It is not so well known but there was a relativity D'Artagnan as well.
He was Swiss physicist Walter Ritz. But Ritz died in battle and it seems as
though the Cardinal placed his ideas under the ban. They do,
however, surface from time to time.
This presentation, which is done in the spirit of "lifting the ban," combines
selected comments about Ritz's work by William Hovgaard, of M.I.T., in
1932 and by Myron Evans, of Wales, in 1997 [Professor Evans is the Director of
the
Alpha Foundation Institute for Advanced Study (AIAS).]
I'll inject a few remarks to enlarge on certain topics.
The Evans material is from his running commentary of a 1980 translation
of Ritz's 1908 critique on Maxwell-Lorentz. The quotes from his commentary are
used with his kind permission. Evans, who is pro-Einstein on relativity,
generated his commentary from front-to-back, one section at a time. He
found a surprise when he got to Ritz's relativistic considerations on mass,
length, and time.
Selected Hovgaard Comments on Ritz
Lorentz, the first of our relativity musketeers, stressed the fact that his
system of partial differential equations, was tied to the concept of a solid
ether electromagnetic field. (L1)
[Hovgaard] Lorentz regarded the ether as immobile... The earth was conceived
as moving through the ether without disturbing it and it followed that there
must be an "ether drift," which it should be possible to detect. But
this proved impossible. ...It was felt necessary to resort to new hypotheses.
[Enter musketeers number two and number three.]
Poincaré proposed to use Galilean relativity to resolve the problem. (The speed
of light c is relative to the source.) The sources and detectors were
moving at the same velocity, hence no speed of light variations were detected.

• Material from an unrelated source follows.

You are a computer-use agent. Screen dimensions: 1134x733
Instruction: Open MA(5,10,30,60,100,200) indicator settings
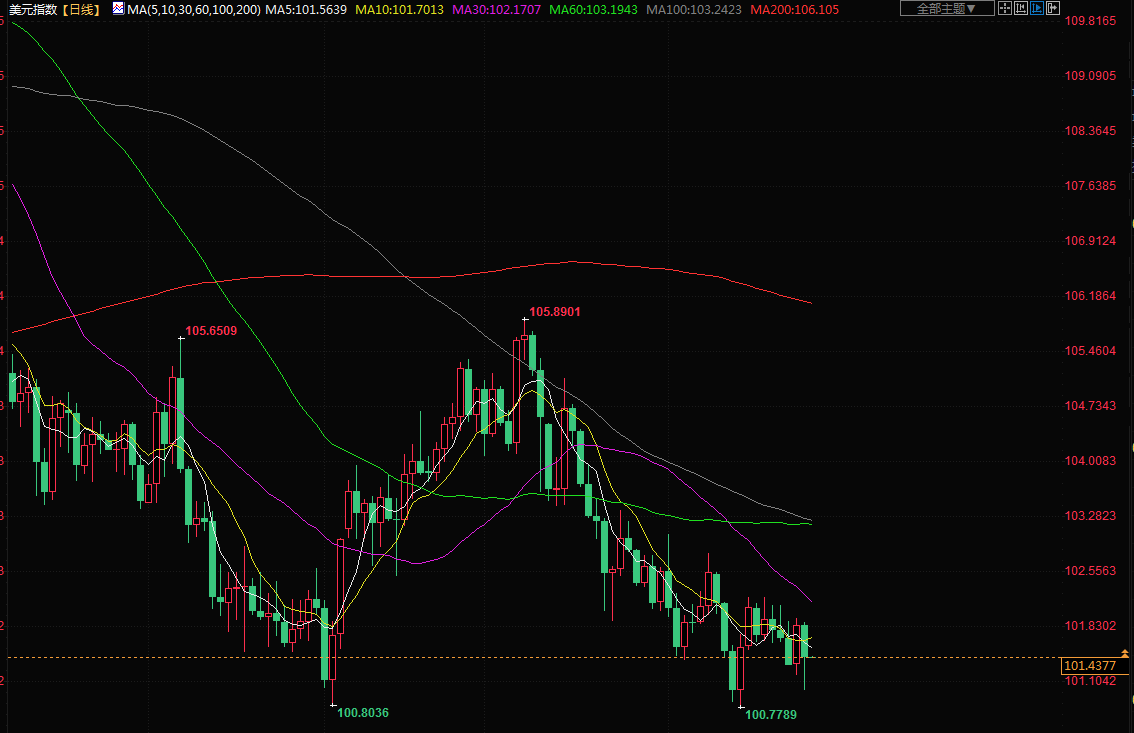tap(194, 9)
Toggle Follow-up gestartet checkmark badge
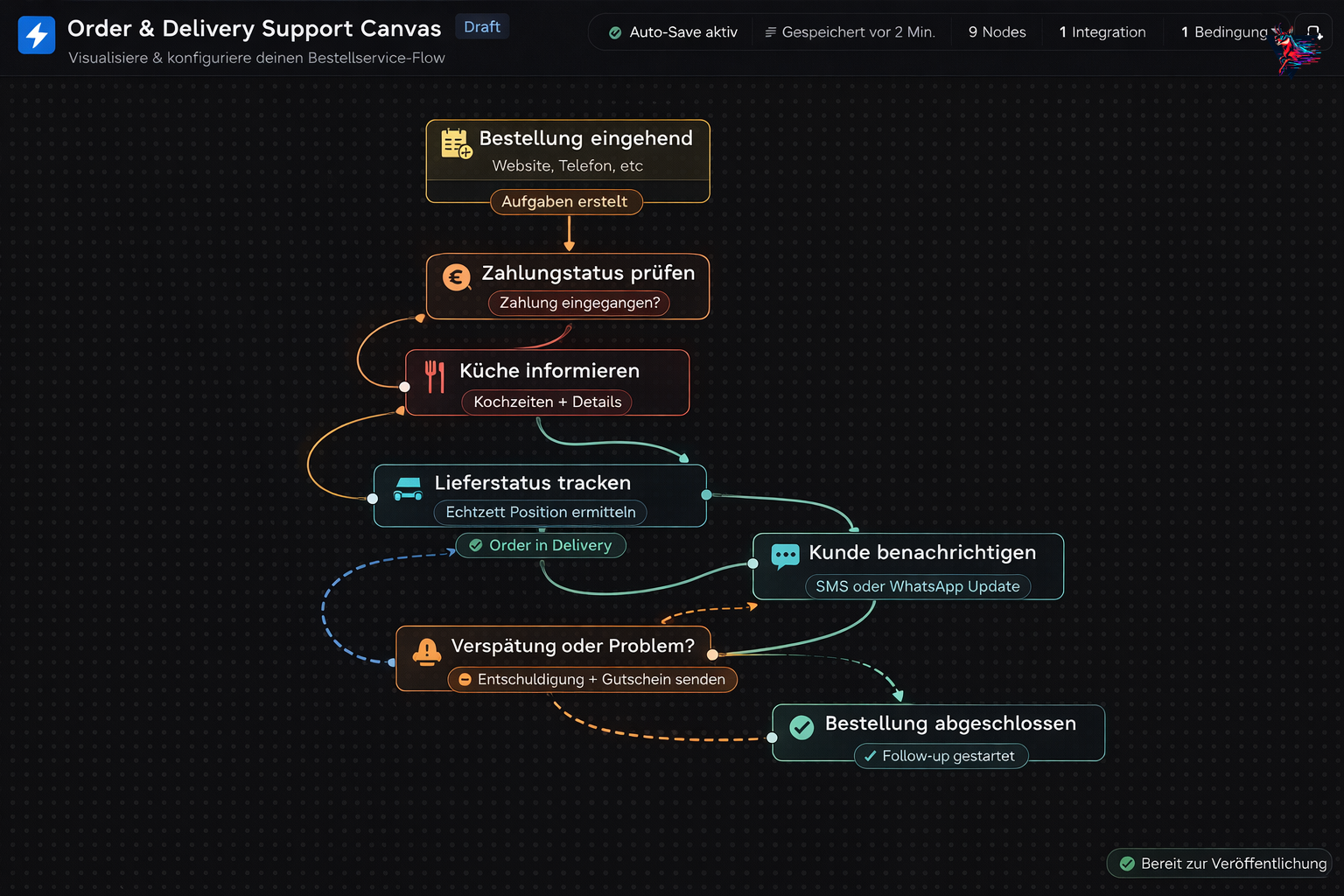This screenshot has width=1344, height=896. [x=941, y=755]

[Hovgaard] Einstein ... interpreted the Michelson-Morely experiments as
showing simply that the velocity of light was the same for an observer in
motion as for one at rest.(This is Einstein's second postulate of special
relativity.)
In 1921 Einstein asserted, "The space-time theory and the kinematics of the
special theory of relativity were modelled on the Maxwell-Lorentz theory
of the electromagnetic field. (E1)
---------------
Enter the relativity D'Artagnan.
Walter Ritz, 1878 - 1909
In his detailed 1908 critique of Maxwell-Lorentz theory, Ritz
concluded that:
"The [Maxwell-Lorentz] partial differential equations and the notion of
ether are essentially inappropriate to express the comprehensive laws for
the propagation of electrodynamic actions."(172)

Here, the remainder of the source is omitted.